Omeka provides museums new way to exhibit collections; develop and re-purpose content; and engage the public in building communities around objects. It is designed with non-IT specialists in mind, allowing users to focus on content rather than programming.
Omeka comes loaded with the following features:
- Free, open source web publishing system with simple installation
- Standards-based structure and design that is fully accessible and interoperable
- Professional-looking exhibit sites that showcase collections without hiring outside designers
- Plug-ins for geolocation, bi-lingual sites, and a host of other possibilities
- Theme-switching for changing the look and feel of an exhibit in a few clicks
- Web 2.0 Technologies, including:
- Tagging: Allow users to add keywords to items in a collection or exhibit
- Blogging: Keep in touch with users through timely postings about collections and events
- Syndicating: Update your users about your content with RSS feeds
An example project is ‘The Object of History‘:
“The Object of History is a cooperative project between the Smithsonian’s National Museum of American History and George Mason University’s Center for History and New Media. The project was conceived of in an effort to find a low cost way for students and teacher of U.S. History to have access to the museum’s collections and the expertise of the curators. As a result the materials on the site are designed to improve students’ content knowledge of standard topics in U.S. History and to improve their ability to understand material culture objects as types of historical evidence.”

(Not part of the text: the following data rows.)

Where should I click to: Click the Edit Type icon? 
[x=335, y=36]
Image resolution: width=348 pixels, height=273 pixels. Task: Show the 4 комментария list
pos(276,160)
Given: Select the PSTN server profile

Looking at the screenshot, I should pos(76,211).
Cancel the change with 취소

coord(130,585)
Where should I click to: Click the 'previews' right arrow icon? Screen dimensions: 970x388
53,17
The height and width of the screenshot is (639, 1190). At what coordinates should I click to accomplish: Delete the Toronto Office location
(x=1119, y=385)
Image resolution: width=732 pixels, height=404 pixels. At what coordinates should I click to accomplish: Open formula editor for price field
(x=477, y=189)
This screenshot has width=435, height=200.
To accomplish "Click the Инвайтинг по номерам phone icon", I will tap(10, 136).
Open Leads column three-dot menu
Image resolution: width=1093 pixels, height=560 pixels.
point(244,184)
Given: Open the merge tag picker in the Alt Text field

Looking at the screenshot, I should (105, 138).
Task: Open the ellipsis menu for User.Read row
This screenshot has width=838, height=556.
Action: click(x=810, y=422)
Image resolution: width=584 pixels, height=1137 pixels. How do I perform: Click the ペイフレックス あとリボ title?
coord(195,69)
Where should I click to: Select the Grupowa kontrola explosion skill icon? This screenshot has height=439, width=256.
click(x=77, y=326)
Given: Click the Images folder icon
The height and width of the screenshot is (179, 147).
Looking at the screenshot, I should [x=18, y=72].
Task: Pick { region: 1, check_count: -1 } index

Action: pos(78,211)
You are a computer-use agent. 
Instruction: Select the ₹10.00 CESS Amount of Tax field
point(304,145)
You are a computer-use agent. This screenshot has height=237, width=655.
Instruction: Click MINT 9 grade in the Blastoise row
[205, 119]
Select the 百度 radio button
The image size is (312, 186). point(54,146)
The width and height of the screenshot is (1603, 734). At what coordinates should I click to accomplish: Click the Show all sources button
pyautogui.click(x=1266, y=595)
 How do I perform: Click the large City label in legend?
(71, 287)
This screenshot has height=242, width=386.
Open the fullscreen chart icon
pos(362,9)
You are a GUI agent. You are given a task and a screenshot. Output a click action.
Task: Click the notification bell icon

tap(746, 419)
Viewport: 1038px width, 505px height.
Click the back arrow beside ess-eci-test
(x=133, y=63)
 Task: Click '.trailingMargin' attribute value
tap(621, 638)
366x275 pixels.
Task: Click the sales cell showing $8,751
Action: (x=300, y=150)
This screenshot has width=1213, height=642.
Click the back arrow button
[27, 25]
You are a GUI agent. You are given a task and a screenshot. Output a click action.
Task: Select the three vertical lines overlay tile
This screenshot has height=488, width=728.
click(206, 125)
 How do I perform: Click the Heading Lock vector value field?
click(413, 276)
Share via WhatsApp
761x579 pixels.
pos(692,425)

Some more reading of note for Digital historians, from the Center for History and New Media at George Mason University.
“Since 1994, the Center for History and New Media at George Mason University has used digital media and computer technology to democratize history—to incorporate multiple voices, reach diverse audiences, and encourage popular participation in presenting and preserving the past. We sponsor more than two dozen digital history projects and offer free tools and resources for historians.”